Figure 2 . Amino acid sequence of a putative H.influenzae DNA ligase. The sequence of the 268 amino acid polypeptide encoded by expression plasmid pET-Hin-ligase is shown. Conserved motifs I, III, IIIa, IV, V and VI are highlighted in boxes.

MATERIALS AND METHODS

T7-based vector for expression of H.influenzae DNA ligase

Oligonucleotide primers complementary to the 5'- and 3'-ends of the putative H.influenzae ligase gene were used to amplify the 268 amino acid open reading frame. Plasmid p700 DNA ( 22 ; a generous gift of Dr Andrew Preston, University of Iowa) was used as the template for a polymerase chain reaction (PCR) catalyzed by Pfu DNA polymerase (Stratagene).
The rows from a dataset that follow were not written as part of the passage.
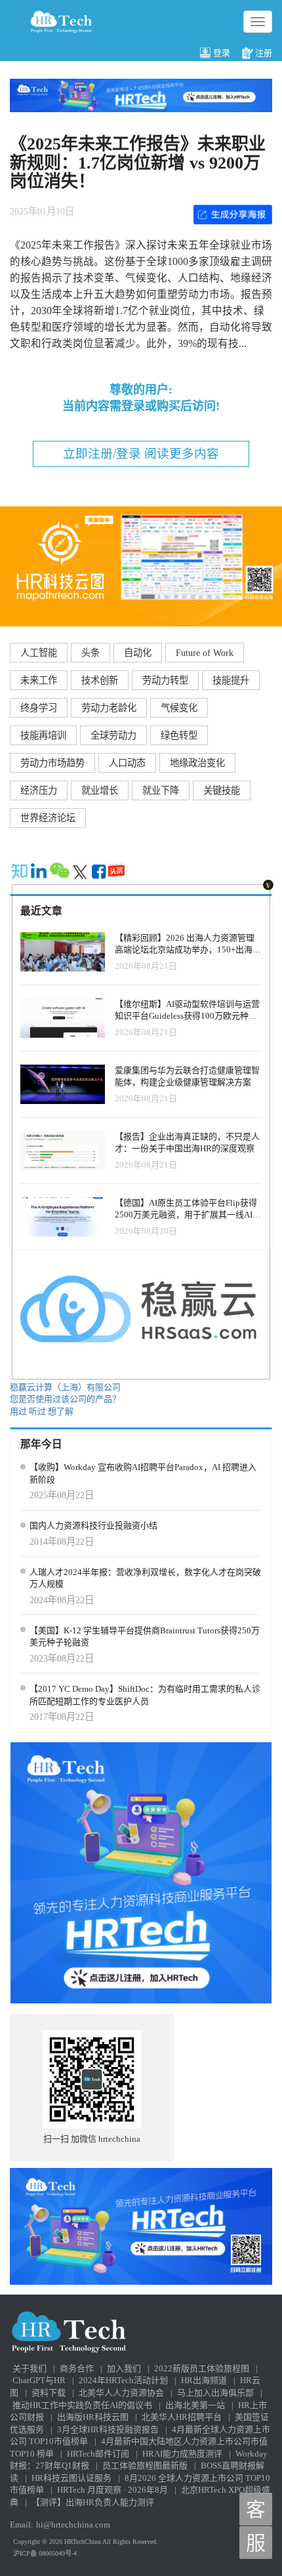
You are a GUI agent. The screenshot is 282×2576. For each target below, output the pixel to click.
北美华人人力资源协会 (121, 2393)
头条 (90, 652)
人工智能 (38, 652)
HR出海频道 (204, 2380)
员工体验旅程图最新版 (145, 2465)
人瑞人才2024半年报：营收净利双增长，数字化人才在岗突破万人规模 (145, 1578)
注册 (263, 53)
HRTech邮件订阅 (98, 2454)
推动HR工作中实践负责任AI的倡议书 (82, 2405)
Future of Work (204, 652)
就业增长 (99, 790)
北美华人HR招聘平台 (182, 2417)
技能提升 (230, 680)
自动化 (137, 652)
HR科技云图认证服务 (71, 2478)
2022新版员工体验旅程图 (201, 2368)
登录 (221, 53)
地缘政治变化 (197, 763)
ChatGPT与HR (39, 2380)
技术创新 (99, 680)
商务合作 (77, 2368)
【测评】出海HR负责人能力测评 (92, 2502)
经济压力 (38, 790)
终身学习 (38, 708)
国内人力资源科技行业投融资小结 (93, 1525)
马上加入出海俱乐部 (215, 2393)
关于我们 (29, 2368)
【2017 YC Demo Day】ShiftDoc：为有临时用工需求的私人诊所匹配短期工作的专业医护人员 (145, 1695)
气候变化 (179, 708)
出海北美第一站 (195, 2405)
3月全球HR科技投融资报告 (108, 2429)
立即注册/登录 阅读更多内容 (141, 453)
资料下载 (48, 2393)
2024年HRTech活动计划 (123, 2380)
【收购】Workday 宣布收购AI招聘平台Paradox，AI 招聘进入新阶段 (143, 1473)
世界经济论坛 (47, 818)
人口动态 (127, 763)
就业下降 (160, 790)
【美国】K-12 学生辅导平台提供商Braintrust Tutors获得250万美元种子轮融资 (145, 1636)
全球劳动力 (113, 735)
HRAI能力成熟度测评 (182, 2454)
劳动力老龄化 (108, 708)
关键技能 (221, 790)
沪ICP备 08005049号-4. (46, 2553)
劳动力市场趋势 (52, 763)
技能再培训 (43, 735)
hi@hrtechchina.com (73, 2524)
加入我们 (124, 2368)
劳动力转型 (165, 680)
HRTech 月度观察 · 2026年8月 (112, 2490)
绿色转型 (179, 735)
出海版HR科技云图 (93, 2417)
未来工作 (38, 680)
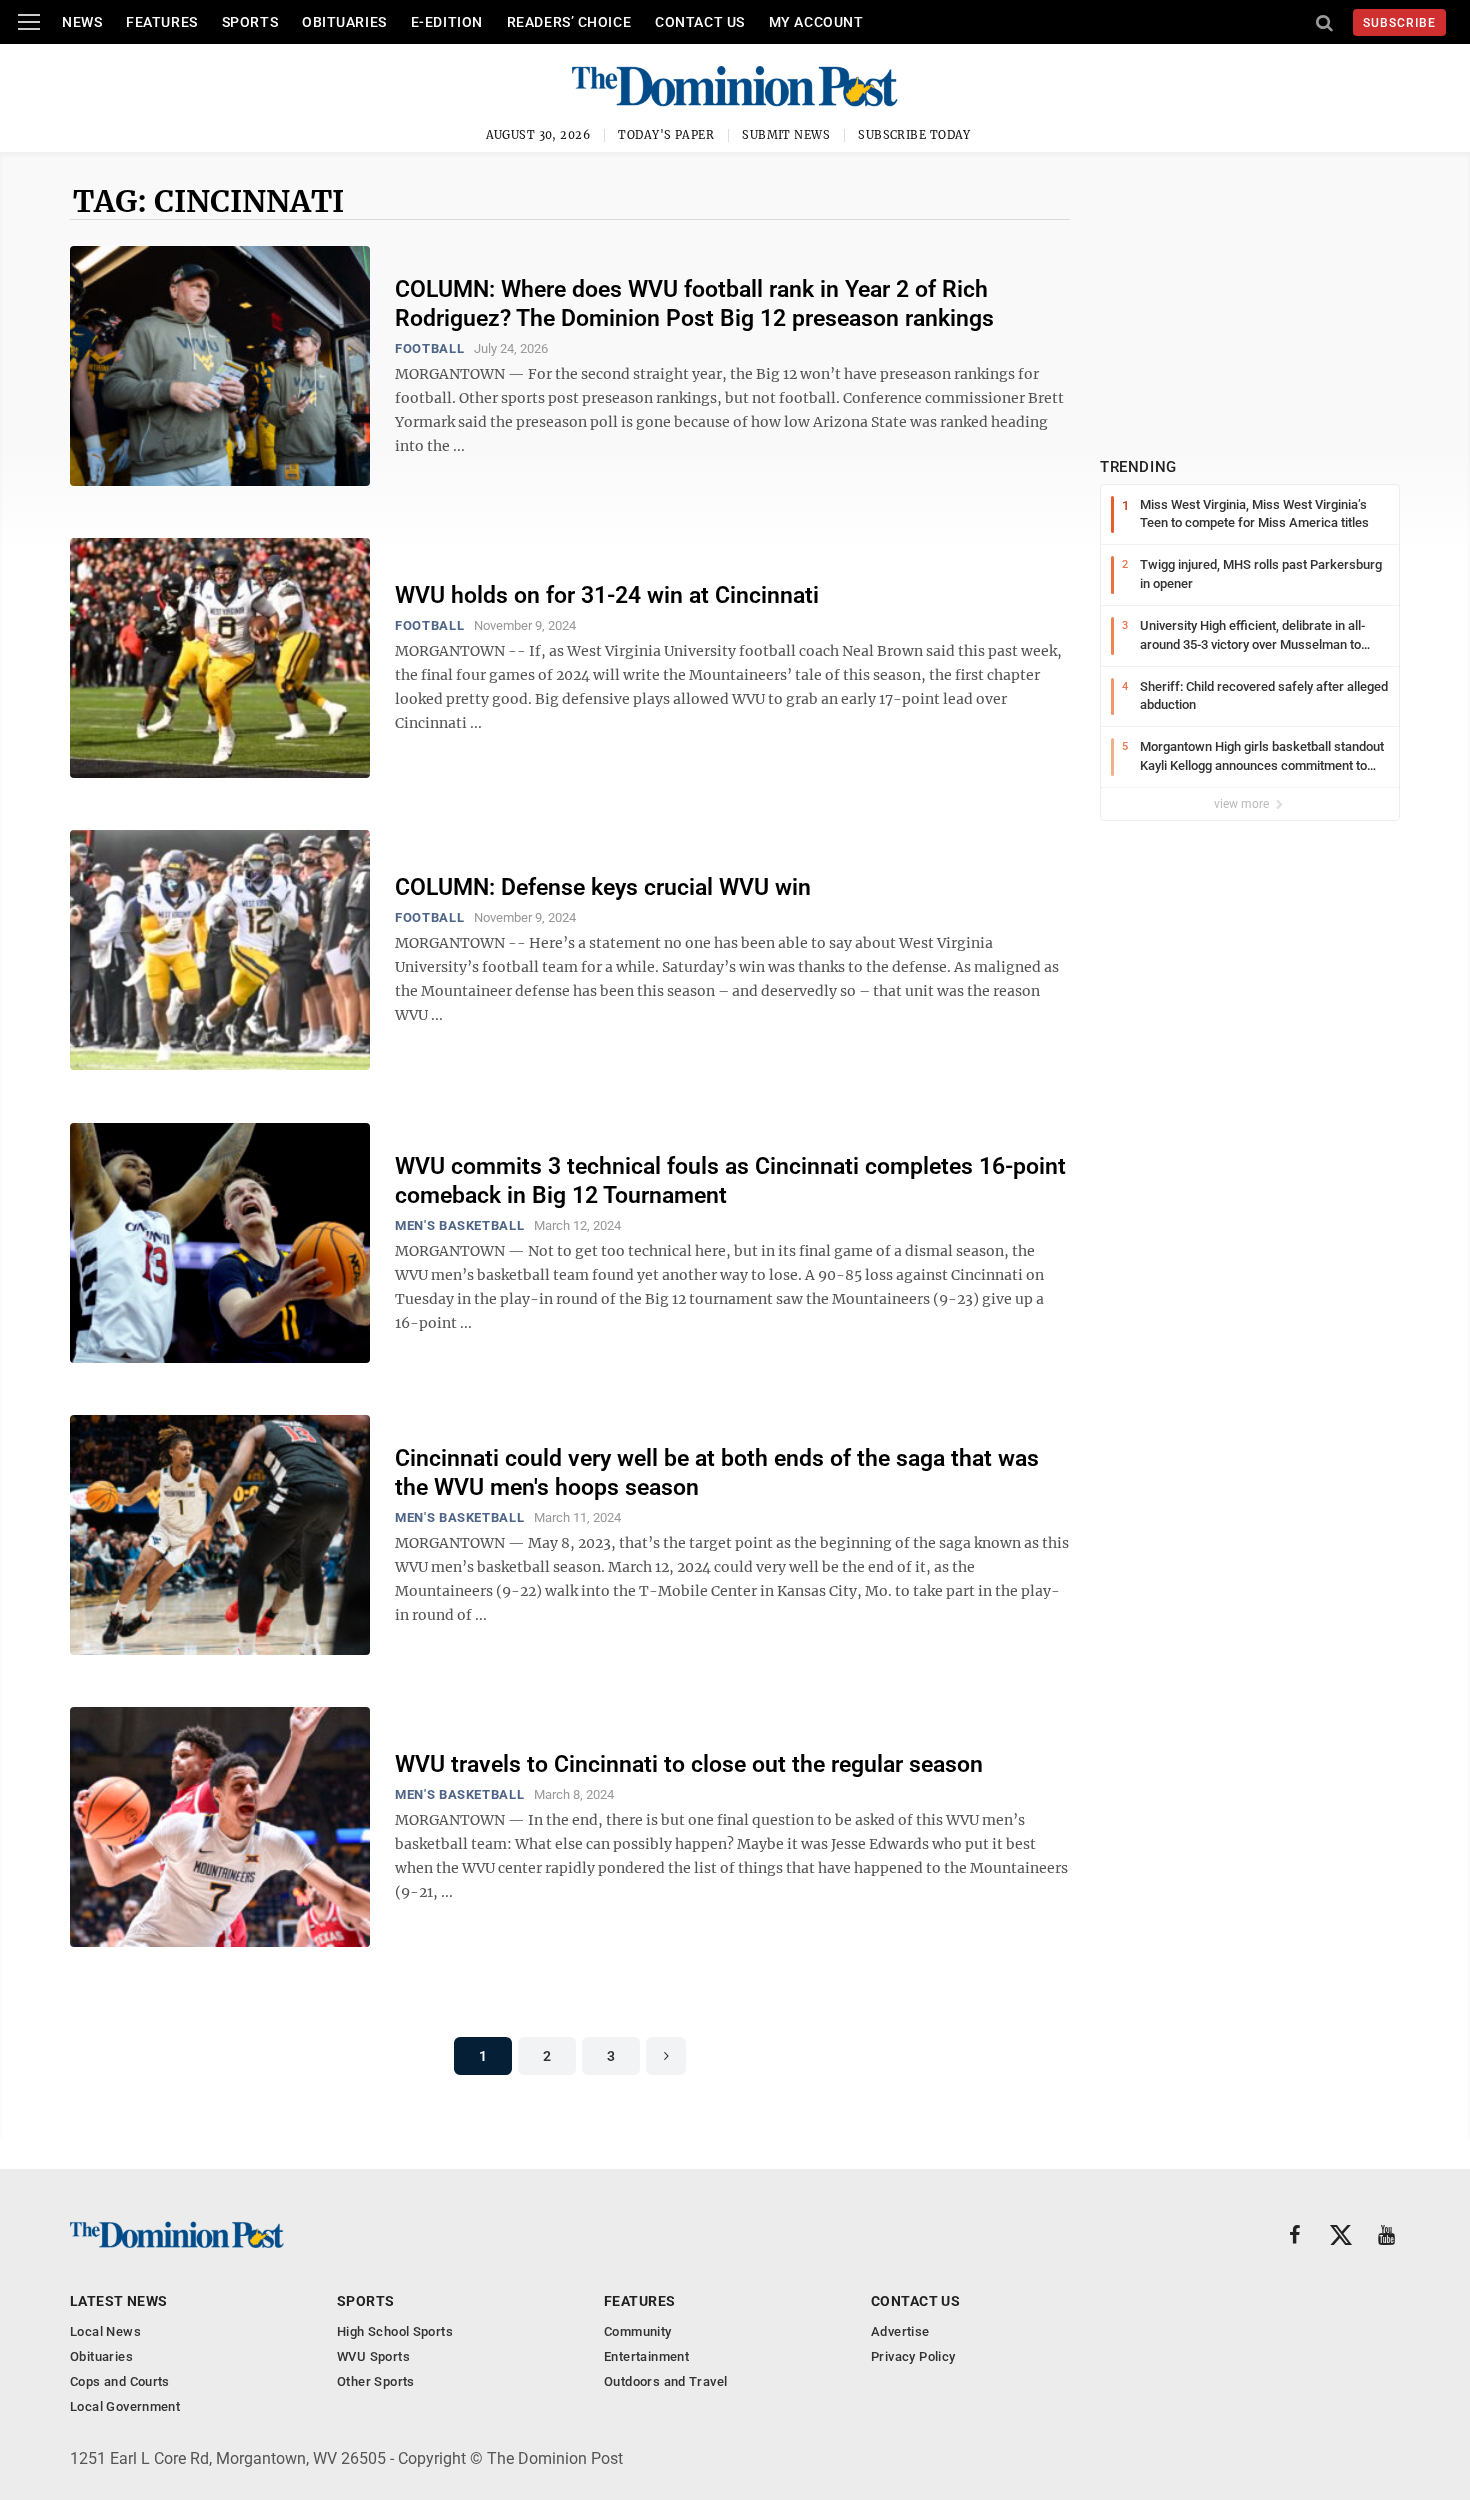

The sequence of the 5' flanking primer was 5'-GGGCCC CATATG AAATTTTACCGCACTTTG; the 3' flanking primer was 5'-CAACCGCACTT GGATCC ACATACTGATGGA. These primers were designed to introduce Nde I and Bam HI restriction sites at the 5'- and 3'-ends of the ligase gene. The 0.9 kbp PCR product was digested with Nde I and Bam HI, then cloned into the Nde I and Bam HI sites of the T7-based expression plasmid pET3c to generate plasmid pET-Hin-ligase. The entire insert of pET-Hin-ligase was sequenced by the dideoxy chain termination method. The primary structure of the polypeptide encoded by pET-Hin-ligase is shown in Figure 2 . pET-Hin-ligase was transformed into E.coli BL21.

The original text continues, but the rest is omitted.